El Nene (Leonardo Sbaraglia), a petty thief, and Angel (Eduardo Noriega), a drifter, meet in the toilets of a Buenos Aires subway station, and from that moment they are inseparable.
Their love and loyalty to each other is tested when "the twins" join a plan to hold up an armored truck together with a group of seasoned gangsters: their swaggering cohort Cuervo (Pablo Echarri), a sedative addict who's been carrying on an affair with the luscious Vivi (Dolores Fonzi); a 16-year-old nymphet; the trio's boss Fontana (Ricardo Bartis); and the elderly lawyer Nando (Carlos Roffé), who is past the days of any professional illusions and helps make connections to find a good team for the crime.
Meanwhile, the gang needs to wait for new passports (to be arranged by a dubious character played by Héctor Alterio) for their escape from Uruguay.
Fontana goes off on his own, but Nene brings Angel and Cuervo to hide out in Giselle's apartment before they leave the city at night.
Giselle tells Nene that she has a cousin who lives near the border and she can arrange passage, but not for three men the police are after.
At first, the trio believes they will be able to escape, thinking that the police will not endanger the haul (several million dollars) or the lives of a large number of policemen.
In high spirits, the three of them set to defend the apartment and their freedom, while Nene and Angel rekindle their relationship and spend some short and erotic moments of mutual happiness.
Cuervo dies in an attempt to sally, and Nene and Angel remain waiting for the next wave of police attacks on the apartment.
Seeing that they can save neither their own lives nor the money, they burn the entire haul in a final outburst of joie de vivre.
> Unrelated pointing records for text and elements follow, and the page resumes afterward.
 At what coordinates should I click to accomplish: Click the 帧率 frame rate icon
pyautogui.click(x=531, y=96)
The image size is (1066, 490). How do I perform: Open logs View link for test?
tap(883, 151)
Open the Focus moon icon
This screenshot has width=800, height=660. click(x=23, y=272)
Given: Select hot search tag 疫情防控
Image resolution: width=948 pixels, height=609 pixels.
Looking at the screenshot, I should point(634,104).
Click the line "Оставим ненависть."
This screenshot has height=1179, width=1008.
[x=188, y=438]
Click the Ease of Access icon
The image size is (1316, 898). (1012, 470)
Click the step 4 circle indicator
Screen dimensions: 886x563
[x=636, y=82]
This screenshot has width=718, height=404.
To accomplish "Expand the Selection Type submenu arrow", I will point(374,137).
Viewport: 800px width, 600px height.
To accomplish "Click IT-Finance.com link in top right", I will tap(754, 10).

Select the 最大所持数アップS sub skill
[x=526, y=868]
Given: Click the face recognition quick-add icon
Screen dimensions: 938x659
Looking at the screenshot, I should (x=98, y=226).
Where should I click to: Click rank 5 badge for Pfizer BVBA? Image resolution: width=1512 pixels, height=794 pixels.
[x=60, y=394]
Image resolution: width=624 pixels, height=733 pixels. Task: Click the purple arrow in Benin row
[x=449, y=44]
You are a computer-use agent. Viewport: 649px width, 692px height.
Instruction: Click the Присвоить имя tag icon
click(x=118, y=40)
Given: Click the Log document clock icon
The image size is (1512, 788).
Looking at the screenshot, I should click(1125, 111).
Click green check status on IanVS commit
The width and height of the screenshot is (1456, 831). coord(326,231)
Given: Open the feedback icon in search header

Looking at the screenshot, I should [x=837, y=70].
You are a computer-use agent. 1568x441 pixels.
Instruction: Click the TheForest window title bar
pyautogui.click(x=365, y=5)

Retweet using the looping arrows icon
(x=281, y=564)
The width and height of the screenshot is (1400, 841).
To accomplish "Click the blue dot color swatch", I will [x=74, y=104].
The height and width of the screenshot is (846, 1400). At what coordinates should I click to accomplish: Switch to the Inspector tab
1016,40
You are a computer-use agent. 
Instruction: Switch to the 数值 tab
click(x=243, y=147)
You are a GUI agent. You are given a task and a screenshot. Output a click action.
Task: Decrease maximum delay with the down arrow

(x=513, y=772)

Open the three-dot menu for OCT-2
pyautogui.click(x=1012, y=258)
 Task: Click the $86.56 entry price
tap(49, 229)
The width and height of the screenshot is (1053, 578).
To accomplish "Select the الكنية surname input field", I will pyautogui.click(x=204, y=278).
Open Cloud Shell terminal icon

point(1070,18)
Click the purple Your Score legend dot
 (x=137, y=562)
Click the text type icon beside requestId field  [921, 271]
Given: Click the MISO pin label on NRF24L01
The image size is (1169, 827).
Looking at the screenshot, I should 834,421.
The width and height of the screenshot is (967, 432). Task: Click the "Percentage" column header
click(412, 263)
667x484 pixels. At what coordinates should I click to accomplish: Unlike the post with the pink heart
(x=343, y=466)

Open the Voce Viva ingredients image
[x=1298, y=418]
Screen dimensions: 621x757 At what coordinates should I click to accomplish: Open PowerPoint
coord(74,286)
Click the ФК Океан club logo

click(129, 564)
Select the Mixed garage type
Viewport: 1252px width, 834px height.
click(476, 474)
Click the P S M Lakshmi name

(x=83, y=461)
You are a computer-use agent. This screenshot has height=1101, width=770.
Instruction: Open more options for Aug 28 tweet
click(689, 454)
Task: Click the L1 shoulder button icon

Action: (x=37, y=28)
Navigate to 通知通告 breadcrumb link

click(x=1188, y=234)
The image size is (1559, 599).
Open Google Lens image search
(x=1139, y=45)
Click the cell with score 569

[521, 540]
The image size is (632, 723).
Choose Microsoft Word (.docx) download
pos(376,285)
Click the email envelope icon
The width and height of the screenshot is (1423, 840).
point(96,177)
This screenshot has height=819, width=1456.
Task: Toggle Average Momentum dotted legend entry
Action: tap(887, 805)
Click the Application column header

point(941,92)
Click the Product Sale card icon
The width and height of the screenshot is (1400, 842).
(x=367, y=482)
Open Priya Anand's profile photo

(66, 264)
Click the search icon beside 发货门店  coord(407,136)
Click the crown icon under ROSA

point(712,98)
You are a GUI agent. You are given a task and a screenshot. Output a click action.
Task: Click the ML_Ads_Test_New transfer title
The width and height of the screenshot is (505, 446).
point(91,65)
When the screen fades to black, the audience is left with the sound of the final fusillade of police machine gunfire, implying that Angel has committed suicide by cop.
The film is based on the true story of a hold-up in Buenos Aires in 1965 and the subsequent flight of the criminals to nearby Montevideo.
El Nene, whose real name was Brignone, was actually the educated son of a judge; in an interview he said that he never knew what would happen with the money.